**INSTRUCTION**
Copy each of the following items word for word, keeping every line as it appears.
+++ INFORMATION SUPPLIED +++
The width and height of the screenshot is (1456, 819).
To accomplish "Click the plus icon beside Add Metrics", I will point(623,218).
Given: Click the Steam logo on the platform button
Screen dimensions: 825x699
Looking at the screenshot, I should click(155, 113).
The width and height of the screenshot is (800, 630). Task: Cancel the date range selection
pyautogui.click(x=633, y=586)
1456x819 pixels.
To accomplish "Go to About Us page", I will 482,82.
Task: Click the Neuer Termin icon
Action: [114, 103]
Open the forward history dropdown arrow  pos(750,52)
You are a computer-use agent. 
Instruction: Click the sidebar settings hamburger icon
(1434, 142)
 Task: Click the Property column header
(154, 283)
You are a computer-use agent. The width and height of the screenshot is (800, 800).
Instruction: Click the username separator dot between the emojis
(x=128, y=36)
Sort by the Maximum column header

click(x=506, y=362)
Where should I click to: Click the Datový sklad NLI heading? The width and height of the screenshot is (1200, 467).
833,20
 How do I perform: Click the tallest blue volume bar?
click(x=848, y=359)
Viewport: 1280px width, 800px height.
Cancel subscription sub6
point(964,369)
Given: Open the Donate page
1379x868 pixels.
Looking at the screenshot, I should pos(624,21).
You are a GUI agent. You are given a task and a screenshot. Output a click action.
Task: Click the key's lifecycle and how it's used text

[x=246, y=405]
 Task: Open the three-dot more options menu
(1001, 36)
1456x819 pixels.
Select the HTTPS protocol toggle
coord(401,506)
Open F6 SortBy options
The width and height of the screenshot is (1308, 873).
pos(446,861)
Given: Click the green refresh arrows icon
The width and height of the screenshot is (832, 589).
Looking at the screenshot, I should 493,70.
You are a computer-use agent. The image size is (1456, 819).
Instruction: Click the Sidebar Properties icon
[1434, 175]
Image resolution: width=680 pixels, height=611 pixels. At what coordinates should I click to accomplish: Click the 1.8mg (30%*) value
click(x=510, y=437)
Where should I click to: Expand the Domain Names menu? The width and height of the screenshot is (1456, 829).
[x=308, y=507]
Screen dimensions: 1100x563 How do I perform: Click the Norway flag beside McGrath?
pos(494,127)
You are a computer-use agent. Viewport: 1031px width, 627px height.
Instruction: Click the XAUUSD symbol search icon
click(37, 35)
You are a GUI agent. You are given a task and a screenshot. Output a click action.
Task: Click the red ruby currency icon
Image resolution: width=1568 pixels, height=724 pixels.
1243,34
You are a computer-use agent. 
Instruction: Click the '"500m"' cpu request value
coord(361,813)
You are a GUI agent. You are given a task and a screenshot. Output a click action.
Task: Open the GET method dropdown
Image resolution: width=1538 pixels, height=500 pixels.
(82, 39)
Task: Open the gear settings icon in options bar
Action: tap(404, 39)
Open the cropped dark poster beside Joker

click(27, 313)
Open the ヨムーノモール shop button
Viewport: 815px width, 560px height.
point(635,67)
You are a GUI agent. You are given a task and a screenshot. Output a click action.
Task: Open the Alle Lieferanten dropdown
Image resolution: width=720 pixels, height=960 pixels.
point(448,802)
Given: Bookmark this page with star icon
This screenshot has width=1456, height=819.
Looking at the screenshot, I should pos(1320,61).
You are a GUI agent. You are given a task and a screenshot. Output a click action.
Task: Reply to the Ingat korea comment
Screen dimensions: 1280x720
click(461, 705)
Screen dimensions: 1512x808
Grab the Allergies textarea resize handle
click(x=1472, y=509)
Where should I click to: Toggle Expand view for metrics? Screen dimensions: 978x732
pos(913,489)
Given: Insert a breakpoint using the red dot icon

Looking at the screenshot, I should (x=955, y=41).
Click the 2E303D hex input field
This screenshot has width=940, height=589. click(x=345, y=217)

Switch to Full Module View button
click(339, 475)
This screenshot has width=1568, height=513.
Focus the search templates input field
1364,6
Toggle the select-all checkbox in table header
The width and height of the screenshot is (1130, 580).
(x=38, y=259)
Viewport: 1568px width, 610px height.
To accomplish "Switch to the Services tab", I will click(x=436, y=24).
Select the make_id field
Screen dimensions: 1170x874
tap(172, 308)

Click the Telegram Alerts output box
+++
**COMPLETE OUTPUT**
The width and height of the screenshot is (1456, 819).
To accomplish "Click the plus icon beside Add Metrics", I will point(623,218).
Given: Click the Steam logo on the platform button
Screen dimensions: 825x699
Looking at the screenshot, I should click(155, 113).
The width and height of the screenshot is (800, 630). Task: Cancel the date range selection
pyautogui.click(x=633, y=586)
1456x819 pixels.
To accomplish "Go to About Us page", I will 482,82.
Task: Click the Neuer Termin icon
Action: [114, 103]
Open the forward history dropdown arrow  pos(750,52)
You are a computer-use agent. 
Instruction: Click the sidebar settings hamburger icon
(1434, 142)
 Task: Click the Property column header
(154, 283)
You are a computer-use agent. The width and height of the screenshot is (800, 800).
Instruction: Click the username separator dot between the emojis
(x=128, y=36)
Sort by the Maximum column header

click(x=506, y=362)
Where should I click to: Click the Datový sklad NLI heading? The width and height of the screenshot is (1200, 467).
833,20
 How do I perform: Click the tallest blue volume bar?
click(x=848, y=359)
Viewport: 1280px width, 800px height.
Cancel subscription sub6
point(964,369)
Given: Open the Donate page
1379x868 pixels.
Looking at the screenshot, I should pos(624,21).
You are a GUI agent. You are given a task and a screenshot. Output a click action.
Task: Click the key's lifecycle and how it's used text

[x=246, y=405]
 Task: Open the three-dot more options menu
(1001, 36)
1456x819 pixels.
Select the HTTPS protocol toggle
coord(401,506)
Open F6 SortBy options
The width and height of the screenshot is (1308, 873).
pos(446,861)
Given: Click the green refresh arrows icon
The width and height of the screenshot is (832, 589).
Looking at the screenshot, I should 493,70.
You are a computer-use agent. The image size is (1456, 819).
Instruction: Click the Sidebar Properties icon
[1434, 175]
Image resolution: width=680 pixels, height=611 pixels. At what coordinates should I click to accomplish: Click the 1.8mg (30%*) value
click(x=510, y=437)
Where should I click to: Expand the Domain Names menu? The width and height of the screenshot is (1456, 829).
[x=308, y=507]
Screen dimensions: 1100x563 How do I perform: Click the Norway flag beside McGrath?
pos(494,127)
You are a computer-use agent. Viewport: 1031px width, 627px height.
Instruction: Click the XAUUSD symbol search icon
click(37, 35)
You are a GUI agent. You are given a task and a screenshot. Output a click action.
Task: Click the red ruby currency icon
Image resolution: width=1568 pixels, height=724 pixels.
1243,34
You are a computer-use agent. 
Instruction: Click the '"500m"' cpu request value
coord(361,813)
You are a GUI agent. You are given a task and a screenshot. Output a click action.
Task: Open the GET method dropdown
Image resolution: width=1538 pixels, height=500 pixels.
(82, 39)
Task: Open the gear settings icon in options bar
Action: tap(404, 39)
Open the cropped dark poster beside Joker

click(27, 313)
Open the ヨムーノモール shop button
Viewport: 815px width, 560px height.
point(635,67)
You are a GUI agent. You are given a task and a screenshot. Output a click action.
Task: Open the Alle Lieferanten dropdown
Image resolution: width=720 pixels, height=960 pixels.
point(448,802)
Given: Bookmark this page with star icon
This screenshot has width=1456, height=819.
Looking at the screenshot, I should pos(1320,61).
You are a GUI agent. You are given a task and a screenshot. Output a click action.
Task: Reply to the Ingat korea comment
Screen dimensions: 1280x720
click(461, 705)
Screen dimensions: 1512x808
Grab the Allergies textarea resize handle
click(x=1472, y=509)
Where should I click to: Toggle Expand view for metrics? Screen dimensions: 978x732
pos(913,489)
Given: Insert a breakpoint using the red dot icon

Looking at the screenshot, I should (x=955, y=41).
Click the 2E303D hex input field
This screenshot has width=940, height=589. click(x=345, y=217)

Switch to Full Module View button
click(339, 475)
This screenshot has width=1568, height=513.
Focus the search templates input field
1364,6
Toggle the select-all checkbox in table header
The width and height of the screenshot is (1130, 580).
(x=38, y=259)
Viewport: 1568px width, 610px height.
To accomplish "Switch to the Services tab", I will click(x=436, y=24).
Select the make_id field
Screen dimensions: 1170x874
tap(172, 308)

Click the Telegram Alerts output box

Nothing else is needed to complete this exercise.